PARIS, 29 nov 2006 (AFP) - Vingt-cinq ans après l'apparition du sida, la pandémie continue de progresser, avec 11.000 nouvelles contaminations par jour et près de 3 millions de morts par an, et l'appel à tenir les promesses pour enfin stopper le sida est au coeur de la Journée mondiale vendredi.
Quelque 39,5 millions de personnes sont séropositives ou malades du sida dans le monde, dont près de 25 millions en Afrique noire, selon les estimations publiées la semaine dernière par l'Onusida.
Le sida (syndrome immuno-déficitaire acquis), qui a tué plus de 25 millions de personnes depuis l'apparition de la maladie en 1981, continue de faire des ravages, particulièrement en Afrique subsaharienne où les femmes paient un tribu démesuré à la pandémie.
Victimes souvent oubliées, plus de 2,3 millions d'enfants vivent avec le virus du sida, en quasi totalité dans les pays pauvres. Chaque minute, un enfant de moins de 15 ans est infecté par le virus. L'épidémie tue près de 500.000 enfants par an, c'est-à-dire un enfant chaque minute.

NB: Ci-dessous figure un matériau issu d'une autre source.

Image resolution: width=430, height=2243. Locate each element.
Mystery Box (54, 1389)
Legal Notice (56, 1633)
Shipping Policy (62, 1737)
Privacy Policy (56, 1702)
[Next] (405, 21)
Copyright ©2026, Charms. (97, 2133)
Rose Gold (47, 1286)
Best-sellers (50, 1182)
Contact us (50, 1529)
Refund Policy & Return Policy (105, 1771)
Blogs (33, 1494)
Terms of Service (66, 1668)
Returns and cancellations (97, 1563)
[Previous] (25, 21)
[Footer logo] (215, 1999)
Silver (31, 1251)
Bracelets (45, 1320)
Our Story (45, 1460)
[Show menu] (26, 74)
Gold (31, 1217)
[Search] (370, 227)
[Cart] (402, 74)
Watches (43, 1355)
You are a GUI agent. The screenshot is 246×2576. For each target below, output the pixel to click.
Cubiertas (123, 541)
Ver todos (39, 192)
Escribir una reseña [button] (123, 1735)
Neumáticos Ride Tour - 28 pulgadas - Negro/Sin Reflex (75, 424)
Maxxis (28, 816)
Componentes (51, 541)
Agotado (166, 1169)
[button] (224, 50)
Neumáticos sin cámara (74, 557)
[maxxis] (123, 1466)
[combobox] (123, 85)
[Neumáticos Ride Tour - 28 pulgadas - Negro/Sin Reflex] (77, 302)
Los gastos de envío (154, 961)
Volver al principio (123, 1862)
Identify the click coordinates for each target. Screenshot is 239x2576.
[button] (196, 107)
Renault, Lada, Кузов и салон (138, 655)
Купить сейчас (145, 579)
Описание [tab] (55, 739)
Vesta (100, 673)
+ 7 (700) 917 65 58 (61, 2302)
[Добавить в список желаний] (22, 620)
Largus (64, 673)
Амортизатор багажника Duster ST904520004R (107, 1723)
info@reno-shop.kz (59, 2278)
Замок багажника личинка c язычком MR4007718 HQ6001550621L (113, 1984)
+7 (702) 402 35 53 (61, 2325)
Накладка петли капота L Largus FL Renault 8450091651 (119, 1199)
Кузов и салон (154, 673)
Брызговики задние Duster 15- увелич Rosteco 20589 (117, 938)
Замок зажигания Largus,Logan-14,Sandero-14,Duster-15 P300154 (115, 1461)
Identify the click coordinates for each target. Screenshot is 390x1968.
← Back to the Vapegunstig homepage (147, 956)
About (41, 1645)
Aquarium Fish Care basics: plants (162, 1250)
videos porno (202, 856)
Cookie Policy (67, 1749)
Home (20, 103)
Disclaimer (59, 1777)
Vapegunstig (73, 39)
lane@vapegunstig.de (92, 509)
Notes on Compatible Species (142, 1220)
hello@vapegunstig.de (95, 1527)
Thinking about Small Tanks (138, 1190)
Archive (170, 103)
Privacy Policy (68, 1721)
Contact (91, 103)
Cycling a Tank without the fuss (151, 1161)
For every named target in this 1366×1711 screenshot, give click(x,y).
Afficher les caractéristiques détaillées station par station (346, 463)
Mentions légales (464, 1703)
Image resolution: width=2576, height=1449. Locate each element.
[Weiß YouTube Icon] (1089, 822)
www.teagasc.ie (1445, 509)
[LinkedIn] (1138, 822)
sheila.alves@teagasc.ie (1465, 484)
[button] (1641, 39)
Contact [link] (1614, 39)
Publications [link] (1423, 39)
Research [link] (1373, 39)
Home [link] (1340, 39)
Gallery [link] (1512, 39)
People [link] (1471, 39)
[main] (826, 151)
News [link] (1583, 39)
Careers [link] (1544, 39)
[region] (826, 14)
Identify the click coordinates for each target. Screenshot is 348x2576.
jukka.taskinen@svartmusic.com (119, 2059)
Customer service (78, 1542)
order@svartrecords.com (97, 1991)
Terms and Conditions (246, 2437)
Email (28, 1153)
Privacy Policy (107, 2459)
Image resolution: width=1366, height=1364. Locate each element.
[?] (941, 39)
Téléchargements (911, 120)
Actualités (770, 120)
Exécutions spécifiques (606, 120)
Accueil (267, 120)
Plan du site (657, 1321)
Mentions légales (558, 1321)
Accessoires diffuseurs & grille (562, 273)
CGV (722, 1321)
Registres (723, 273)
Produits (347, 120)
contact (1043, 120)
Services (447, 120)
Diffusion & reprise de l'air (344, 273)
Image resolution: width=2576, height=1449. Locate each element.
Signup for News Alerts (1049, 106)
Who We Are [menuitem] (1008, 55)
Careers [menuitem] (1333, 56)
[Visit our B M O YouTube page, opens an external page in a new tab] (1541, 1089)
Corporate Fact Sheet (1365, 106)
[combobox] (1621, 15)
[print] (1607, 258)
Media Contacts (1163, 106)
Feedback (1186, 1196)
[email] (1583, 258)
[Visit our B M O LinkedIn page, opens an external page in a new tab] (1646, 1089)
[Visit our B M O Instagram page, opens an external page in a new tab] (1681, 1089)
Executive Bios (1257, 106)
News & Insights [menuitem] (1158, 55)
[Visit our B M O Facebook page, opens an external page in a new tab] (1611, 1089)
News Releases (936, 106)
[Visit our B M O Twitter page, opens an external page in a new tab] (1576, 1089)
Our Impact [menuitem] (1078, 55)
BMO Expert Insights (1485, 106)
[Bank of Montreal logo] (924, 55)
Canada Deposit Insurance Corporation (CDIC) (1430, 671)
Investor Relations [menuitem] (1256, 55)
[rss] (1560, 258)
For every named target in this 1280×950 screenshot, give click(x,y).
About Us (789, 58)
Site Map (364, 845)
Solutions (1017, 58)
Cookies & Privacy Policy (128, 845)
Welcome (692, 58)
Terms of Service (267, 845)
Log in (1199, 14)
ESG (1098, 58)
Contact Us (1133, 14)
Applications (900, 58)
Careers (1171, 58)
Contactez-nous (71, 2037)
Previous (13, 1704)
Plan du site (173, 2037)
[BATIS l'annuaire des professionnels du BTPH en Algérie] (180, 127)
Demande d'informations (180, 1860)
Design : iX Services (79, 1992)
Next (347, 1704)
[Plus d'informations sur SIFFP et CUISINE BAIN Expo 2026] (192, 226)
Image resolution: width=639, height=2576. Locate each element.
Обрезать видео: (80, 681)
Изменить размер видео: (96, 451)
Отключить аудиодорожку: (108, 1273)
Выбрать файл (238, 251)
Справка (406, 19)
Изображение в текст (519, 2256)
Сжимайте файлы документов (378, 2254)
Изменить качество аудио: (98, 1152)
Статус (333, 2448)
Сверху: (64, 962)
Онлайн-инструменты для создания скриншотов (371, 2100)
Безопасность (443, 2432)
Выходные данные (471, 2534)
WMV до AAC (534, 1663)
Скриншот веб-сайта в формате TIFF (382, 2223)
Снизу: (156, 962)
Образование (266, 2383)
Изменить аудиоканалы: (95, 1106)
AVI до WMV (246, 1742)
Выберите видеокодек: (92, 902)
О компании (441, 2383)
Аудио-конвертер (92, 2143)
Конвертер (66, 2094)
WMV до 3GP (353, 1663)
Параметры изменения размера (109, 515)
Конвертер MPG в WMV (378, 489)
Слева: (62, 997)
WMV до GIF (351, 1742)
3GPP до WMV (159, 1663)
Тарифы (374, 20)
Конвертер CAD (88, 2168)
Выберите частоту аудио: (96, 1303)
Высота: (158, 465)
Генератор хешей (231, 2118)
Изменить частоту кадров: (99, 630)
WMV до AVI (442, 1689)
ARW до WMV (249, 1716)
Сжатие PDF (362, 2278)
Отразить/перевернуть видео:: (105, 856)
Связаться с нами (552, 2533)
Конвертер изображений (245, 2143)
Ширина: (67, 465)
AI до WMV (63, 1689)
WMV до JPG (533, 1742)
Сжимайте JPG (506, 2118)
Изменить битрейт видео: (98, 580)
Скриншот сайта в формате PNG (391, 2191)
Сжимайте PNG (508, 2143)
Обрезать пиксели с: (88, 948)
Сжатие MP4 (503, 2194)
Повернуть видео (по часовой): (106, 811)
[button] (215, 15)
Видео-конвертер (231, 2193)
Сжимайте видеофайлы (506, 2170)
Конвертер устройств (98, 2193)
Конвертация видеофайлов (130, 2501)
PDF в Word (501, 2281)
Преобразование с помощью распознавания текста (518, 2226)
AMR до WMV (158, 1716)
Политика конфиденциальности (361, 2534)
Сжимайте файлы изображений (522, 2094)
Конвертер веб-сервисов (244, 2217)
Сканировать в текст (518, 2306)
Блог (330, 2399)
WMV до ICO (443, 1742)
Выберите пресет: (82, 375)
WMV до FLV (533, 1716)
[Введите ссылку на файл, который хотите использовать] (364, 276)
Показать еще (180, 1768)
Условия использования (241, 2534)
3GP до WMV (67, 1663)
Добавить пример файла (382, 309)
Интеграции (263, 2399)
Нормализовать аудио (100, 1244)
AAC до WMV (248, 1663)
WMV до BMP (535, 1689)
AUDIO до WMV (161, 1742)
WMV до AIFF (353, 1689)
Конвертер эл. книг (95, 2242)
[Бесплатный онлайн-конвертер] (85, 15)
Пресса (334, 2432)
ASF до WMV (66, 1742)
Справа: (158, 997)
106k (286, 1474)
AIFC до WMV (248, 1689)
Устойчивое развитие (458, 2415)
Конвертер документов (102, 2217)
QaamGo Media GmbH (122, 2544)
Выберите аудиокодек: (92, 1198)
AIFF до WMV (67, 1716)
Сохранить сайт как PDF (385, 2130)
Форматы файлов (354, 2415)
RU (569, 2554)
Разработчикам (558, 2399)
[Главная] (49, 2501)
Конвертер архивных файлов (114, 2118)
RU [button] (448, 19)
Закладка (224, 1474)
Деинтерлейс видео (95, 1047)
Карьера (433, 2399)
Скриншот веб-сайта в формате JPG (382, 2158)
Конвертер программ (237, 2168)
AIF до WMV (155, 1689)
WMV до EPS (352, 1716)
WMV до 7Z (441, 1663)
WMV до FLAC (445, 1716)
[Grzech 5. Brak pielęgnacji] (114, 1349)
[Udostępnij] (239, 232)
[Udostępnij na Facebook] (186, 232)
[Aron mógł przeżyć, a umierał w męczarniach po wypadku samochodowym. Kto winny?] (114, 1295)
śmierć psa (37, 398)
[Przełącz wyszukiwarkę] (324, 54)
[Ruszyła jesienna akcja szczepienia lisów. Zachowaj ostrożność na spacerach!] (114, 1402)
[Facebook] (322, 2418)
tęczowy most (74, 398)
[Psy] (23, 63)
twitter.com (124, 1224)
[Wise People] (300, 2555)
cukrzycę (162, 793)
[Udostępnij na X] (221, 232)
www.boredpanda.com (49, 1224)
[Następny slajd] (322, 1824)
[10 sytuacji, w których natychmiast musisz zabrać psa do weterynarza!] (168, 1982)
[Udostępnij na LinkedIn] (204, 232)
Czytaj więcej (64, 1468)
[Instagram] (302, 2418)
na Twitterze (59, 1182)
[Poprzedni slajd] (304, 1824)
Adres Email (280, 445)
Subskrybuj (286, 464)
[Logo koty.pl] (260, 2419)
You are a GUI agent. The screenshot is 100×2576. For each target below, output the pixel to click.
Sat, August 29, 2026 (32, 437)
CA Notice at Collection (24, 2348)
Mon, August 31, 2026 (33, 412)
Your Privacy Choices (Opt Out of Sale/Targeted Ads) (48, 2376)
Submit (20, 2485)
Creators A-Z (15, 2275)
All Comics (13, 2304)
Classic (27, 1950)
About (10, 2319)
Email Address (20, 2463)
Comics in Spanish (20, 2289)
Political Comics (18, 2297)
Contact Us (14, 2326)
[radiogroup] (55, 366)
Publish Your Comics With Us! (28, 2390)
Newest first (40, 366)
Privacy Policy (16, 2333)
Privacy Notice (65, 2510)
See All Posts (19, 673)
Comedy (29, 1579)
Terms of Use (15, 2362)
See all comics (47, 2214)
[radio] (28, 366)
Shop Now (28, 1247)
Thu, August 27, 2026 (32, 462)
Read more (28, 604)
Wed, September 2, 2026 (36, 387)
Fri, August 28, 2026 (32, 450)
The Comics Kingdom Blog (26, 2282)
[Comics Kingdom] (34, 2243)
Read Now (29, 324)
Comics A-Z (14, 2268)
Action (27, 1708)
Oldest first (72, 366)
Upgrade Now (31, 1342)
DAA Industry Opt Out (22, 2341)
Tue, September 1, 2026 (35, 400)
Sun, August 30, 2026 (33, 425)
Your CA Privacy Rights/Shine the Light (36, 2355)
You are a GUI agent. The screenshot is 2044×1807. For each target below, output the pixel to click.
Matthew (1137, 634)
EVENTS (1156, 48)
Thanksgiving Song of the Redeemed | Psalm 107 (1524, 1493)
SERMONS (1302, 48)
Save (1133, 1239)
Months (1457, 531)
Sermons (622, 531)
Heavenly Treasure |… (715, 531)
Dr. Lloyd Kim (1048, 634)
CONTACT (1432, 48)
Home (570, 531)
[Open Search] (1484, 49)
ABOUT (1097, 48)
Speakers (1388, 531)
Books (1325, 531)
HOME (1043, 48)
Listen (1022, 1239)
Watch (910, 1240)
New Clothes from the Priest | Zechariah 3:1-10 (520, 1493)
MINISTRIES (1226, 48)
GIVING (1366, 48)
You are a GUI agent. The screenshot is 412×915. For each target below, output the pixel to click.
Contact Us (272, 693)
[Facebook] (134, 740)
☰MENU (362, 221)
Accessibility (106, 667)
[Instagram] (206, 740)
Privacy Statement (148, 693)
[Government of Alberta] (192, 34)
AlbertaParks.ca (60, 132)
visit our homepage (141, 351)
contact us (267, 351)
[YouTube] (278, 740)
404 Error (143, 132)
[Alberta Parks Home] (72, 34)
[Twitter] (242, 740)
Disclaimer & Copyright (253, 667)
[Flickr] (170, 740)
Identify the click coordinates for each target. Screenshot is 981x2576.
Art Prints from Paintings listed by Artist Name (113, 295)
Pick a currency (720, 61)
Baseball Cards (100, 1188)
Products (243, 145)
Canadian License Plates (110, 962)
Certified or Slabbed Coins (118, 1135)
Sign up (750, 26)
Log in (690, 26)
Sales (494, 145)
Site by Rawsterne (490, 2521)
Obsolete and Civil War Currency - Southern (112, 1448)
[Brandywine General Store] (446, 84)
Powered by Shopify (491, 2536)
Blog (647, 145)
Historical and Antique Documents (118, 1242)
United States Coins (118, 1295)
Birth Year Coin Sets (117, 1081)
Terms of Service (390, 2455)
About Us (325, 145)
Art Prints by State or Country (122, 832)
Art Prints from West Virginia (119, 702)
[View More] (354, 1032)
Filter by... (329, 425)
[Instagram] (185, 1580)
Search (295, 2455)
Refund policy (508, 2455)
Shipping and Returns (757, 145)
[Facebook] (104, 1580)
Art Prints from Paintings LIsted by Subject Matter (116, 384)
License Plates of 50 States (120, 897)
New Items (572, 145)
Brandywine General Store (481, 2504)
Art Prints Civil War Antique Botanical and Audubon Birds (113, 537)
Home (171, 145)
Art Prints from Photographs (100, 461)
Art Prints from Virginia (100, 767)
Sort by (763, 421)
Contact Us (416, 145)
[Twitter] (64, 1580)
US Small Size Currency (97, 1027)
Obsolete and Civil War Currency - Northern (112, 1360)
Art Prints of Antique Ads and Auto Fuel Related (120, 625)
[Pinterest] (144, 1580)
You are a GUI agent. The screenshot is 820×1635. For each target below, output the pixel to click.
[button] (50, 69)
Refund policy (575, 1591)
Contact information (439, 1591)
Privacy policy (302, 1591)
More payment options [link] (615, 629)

Des millions d'autres enfants sont devenus orphelins à cause du sida qui provoque plus de 8.000 décès par jour dans le monde.
"Stop sida. Tenons notre promesse": le slogan appelle les dirigeants à faire preuve d'une plus grande responsabilité à l'égard de leurs engagements.
L'objectif, fixé fin 2003 par l'Organisation mondiale de la Santé (OMS), de traiter 3 millions de malades des pays pauvres d'ici la fin 2005 pour les sortir du "couloir de la mort", n'a pas été atteint malgré les progrès réalisés.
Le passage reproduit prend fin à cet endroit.